The current chaplain said he has met Kim in the past and has never had any problems with him. However, he said that while chaplains are entitled to their views, they need to be careful “not to put forth a view that whatever their religious background is is the established or preferred one.”

“It is a slippery slope and a place that we are better off not going,” the current chaplain said. “Now, if it were in the context of a sermon or a Bible study and you share that is your view, that is entirely appropriate.”

The chaplain said that he had never “seen anything like that” from Kim in the past. 

The former active-duty military chaplain said that he wasn’t sure what Kim’s intentions were in sending the email so he couldn’t state for sure whether he thought court-martial was an appropriate course of action. 

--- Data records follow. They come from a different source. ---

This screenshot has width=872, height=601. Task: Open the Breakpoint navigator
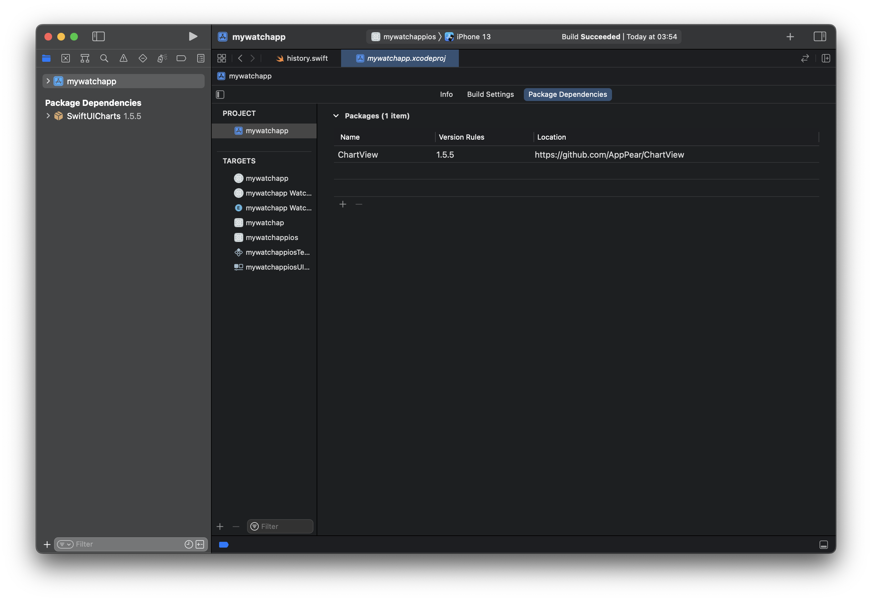click(181, 58)
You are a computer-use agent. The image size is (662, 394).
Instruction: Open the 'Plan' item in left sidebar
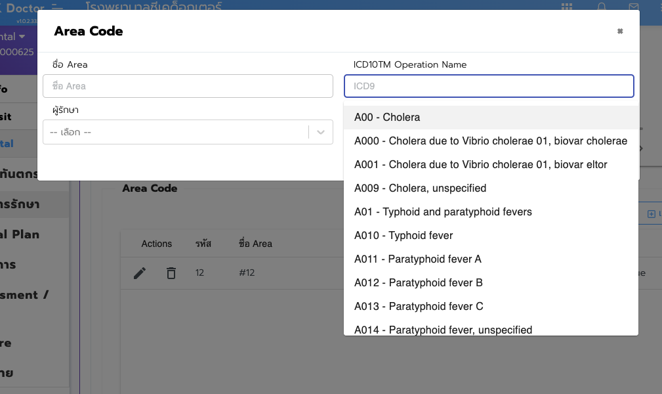point(21,234)
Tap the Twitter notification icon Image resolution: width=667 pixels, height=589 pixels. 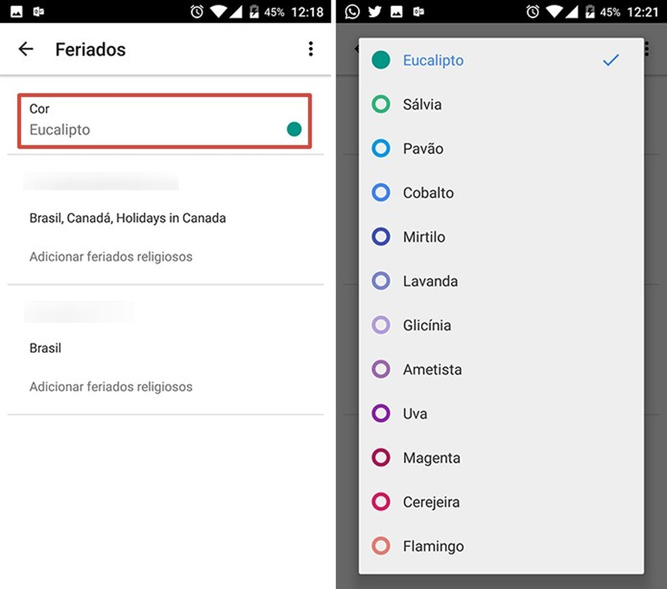[x=375, y=12]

“I don’t know the intent and the heart of chaplain Kim,” the former chaplain said. “He may have had the purest of intent motives that he read this book and it warmed his heart and he thought everybody in the world should read it. If that is the case that is extremely poor judgment considering his position and trust given to him by the Chaplain Corps. If his intent was to leave his stamp and push his theological perspective then he should be court-martialed.”